The next stage after the creation of a near-moon inhabited station could be the creation of lunar inhabited bases. On the natural satellite of the Earth there is no magnetic field and atmosphere, while the surface of the moon is continuously bombarded by micrometeorites, and temperature differences in one day reach 400 degrees Celsius. All this makes the moon not the most human-friendly place. It is possible to work on its surface only in space suits and sealed moon rovers, or being inside a stationary habitable module equipped with a full life support system. It will be most convenient to deploy such a module in the region of the South Pole of our satellite. There is always light and less temperature fluctuations. It is planned that at the first stage robots will be engaged in assembling the residential module.

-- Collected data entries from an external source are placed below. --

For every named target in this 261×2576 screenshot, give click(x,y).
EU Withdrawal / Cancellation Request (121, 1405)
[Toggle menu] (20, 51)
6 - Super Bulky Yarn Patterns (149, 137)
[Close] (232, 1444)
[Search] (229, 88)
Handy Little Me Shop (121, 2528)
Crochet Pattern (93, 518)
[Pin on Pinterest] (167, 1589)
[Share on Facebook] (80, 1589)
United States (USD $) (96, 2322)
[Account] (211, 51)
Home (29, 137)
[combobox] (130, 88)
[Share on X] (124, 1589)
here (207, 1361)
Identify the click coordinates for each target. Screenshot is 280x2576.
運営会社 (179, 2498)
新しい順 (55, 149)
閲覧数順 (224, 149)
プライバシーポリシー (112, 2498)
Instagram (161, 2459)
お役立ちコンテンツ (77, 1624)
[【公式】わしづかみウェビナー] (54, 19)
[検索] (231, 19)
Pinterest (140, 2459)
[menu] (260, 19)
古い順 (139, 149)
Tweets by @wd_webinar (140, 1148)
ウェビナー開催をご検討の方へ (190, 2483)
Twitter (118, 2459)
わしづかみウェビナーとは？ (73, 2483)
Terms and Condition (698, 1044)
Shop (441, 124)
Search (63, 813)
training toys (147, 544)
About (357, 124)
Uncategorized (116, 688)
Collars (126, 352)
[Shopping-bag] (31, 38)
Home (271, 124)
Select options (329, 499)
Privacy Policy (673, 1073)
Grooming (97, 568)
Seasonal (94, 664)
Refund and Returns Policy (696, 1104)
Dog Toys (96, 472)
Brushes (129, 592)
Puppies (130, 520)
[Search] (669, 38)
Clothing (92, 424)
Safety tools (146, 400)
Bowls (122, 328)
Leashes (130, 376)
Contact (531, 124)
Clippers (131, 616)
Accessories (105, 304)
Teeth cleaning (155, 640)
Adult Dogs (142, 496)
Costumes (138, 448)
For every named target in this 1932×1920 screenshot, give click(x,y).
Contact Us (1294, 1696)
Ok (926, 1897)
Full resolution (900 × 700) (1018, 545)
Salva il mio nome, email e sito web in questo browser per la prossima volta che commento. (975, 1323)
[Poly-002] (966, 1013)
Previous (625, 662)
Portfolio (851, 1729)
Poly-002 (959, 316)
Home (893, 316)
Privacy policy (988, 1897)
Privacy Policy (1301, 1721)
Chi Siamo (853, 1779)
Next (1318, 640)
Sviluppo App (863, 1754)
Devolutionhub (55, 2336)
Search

After the manned missions to the moon have been adequately worked out, the construction of the residential lunar module will expand.
Lunar base concept
The first inhabitants of our satellite first deployed on its surface means of communication with the orbital station and the Earth, after which they will begin to launch power plants on fuel cells or flexible photocells. It will be necessary to work out the issues of protecting the lunar base from solar flares and cosmic radiation. For this purpose, it is planned to cover it with a meter layer of regolith, for example, by conducting directed explosions, since it makes little sense to deliver dump trucks and excavators to the lunar surface. Construction work on the moon will have to be based on completely different technologies: print construction elements on an 3D printer; use inflatable modules; to create composite materials from the lunar soil using high-temperature synthesis and laser sintering.
In the residential lunar module there will be an advanced drinking water and oxygen supply system, and a vegetable greenhouse will be created. Key importance will be given to the self-sufficiency of the lunar base. Only in this way will it be possible to reduce the number of rockets sent to the Moon with various cargoes. At present, there are no fundamental obstacles for colonization of the Moon by man, but how the first inhabited lunar base will ultimately look will depend on the purposes for which it is intended.